Als u bijna dezelfde kleur hebt, brengt u een dunne laag ongekatalyseerde gelcoat aan op het bestaande oppervlak en laat u het drogen. “De kleur van de gelcoat zal iets veranderen als de oplosmiddelen verdampen; het wordt meestal iets donkerder,” zegt Siegel. Een zonnige dag zorgt ervoor dat dit sneller gaat, en de ongekatalyseerde gelcoat zal worden afgeveegd met oplosmiddel. Zodra je een match hebt, katalyseer je de gelcoat en breng je het aan op de reparatie. Professionals spuiten het erop, maar doe-het-zelvers kwasten het meestal; er zijn kwastbare gelcoats op de markt die direct uit het blik kunnen worden gebruikt, zonder verdunners of toevoegingen. Bij beide methodes moet je veel nat schuren en polijsten om die nieuwe bootglans te krijgen.

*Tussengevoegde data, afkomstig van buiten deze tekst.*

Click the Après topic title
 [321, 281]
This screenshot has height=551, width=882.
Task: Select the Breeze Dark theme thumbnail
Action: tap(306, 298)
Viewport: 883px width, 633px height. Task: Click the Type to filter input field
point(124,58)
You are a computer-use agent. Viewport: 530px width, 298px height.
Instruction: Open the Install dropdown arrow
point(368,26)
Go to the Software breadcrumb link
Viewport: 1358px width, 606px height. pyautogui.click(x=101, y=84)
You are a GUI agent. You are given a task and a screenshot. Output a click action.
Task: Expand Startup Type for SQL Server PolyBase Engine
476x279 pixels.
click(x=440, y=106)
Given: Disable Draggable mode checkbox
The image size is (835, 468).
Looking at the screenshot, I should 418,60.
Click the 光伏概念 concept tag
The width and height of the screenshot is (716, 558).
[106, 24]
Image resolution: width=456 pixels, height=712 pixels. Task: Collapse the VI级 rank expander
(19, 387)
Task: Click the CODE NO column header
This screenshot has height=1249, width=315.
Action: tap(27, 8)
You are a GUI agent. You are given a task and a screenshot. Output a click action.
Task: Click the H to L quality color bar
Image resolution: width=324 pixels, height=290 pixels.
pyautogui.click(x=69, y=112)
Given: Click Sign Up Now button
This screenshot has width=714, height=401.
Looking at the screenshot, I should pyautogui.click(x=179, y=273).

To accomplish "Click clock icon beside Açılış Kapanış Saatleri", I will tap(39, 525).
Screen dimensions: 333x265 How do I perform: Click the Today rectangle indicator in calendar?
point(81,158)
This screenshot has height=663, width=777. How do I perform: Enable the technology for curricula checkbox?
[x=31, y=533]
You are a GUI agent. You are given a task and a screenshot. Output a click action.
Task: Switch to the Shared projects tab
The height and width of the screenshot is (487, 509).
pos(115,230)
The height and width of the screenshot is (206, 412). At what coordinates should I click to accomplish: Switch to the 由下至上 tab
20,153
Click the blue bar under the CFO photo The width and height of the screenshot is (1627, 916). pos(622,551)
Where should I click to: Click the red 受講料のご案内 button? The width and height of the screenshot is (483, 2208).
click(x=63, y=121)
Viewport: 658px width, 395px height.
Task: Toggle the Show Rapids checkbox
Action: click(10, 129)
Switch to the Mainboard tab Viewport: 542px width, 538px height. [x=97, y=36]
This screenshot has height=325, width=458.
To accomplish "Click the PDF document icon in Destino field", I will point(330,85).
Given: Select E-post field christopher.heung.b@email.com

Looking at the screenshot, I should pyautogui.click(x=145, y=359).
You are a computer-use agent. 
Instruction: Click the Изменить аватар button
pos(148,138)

Man, is dit spul ingewikkeld of niet? Is er geen eenvoudiger manier, behalve helemaal niets doen? Siegel concludeert: “Er zijn altijd eenvoudige oplossingen, maar die brengen meestal kosten met zich mee. Hoe lang zal de reparatie duren? Eén dag of twintig jaar? Het hangt er allemaal vanaf. De beste manier is om te slijpen en opnieuw te beginnen.”
Als het verwijderen van oud, beschadigd materiaal en het vervangen door nieuw de enige manier is om ervoor te zorgen dat u dezelfde plek niet twee keer hoeft te repareren, is het misschien beter om een professional in te schakelen en slechts één keer te betalen.